- PROMPT: Identify every line in the material below that contains the word "resolution", and copy each of those lines. Letter case counts.

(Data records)
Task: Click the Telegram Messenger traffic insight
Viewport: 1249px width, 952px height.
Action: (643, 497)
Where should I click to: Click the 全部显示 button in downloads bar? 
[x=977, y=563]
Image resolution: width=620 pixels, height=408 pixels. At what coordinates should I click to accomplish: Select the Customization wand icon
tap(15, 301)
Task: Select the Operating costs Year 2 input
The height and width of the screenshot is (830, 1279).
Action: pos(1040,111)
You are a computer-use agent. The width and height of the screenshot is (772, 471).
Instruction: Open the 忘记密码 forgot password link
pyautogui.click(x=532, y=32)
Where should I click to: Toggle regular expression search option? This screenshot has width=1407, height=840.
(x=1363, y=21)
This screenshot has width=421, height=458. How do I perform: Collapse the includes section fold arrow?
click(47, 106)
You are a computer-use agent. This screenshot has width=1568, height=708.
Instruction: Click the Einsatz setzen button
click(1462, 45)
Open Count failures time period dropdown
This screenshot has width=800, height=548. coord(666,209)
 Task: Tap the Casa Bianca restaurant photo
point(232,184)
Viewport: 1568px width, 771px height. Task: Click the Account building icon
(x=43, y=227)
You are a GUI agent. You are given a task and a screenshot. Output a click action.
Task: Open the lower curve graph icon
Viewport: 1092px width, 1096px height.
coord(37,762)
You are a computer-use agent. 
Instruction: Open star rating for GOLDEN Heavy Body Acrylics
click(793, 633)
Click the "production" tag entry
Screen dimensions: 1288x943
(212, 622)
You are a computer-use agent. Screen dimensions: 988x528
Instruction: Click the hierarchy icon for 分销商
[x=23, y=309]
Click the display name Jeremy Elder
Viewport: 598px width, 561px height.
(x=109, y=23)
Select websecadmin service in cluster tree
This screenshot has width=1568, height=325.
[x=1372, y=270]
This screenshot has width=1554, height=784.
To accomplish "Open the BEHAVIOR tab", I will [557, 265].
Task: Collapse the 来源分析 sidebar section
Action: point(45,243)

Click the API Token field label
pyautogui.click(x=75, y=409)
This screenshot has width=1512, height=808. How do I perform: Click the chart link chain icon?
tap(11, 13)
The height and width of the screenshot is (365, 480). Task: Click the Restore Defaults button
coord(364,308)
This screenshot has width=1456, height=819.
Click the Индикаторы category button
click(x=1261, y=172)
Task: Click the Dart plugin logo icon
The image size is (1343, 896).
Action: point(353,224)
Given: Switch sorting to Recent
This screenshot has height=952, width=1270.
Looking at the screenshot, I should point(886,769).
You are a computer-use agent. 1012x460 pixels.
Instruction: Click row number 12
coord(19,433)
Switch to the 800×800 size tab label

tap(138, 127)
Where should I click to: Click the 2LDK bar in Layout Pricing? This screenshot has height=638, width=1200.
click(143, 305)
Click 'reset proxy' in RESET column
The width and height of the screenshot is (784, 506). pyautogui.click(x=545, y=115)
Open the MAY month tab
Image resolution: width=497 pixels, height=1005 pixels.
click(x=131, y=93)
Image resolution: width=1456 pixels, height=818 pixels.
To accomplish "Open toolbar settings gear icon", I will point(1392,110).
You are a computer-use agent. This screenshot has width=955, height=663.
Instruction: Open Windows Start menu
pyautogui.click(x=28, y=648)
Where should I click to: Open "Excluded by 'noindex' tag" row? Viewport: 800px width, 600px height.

- RESULT OF THE EXERCISE:
Image resolution: width=620 pixels, height=408 pixels. At what coordinates should I click to accomplish: Select the Customization wand icon
Image resolution: width=497 pixels, height=1005 pixels.
Image resolution: width=1456 pixels, height=818 pixels.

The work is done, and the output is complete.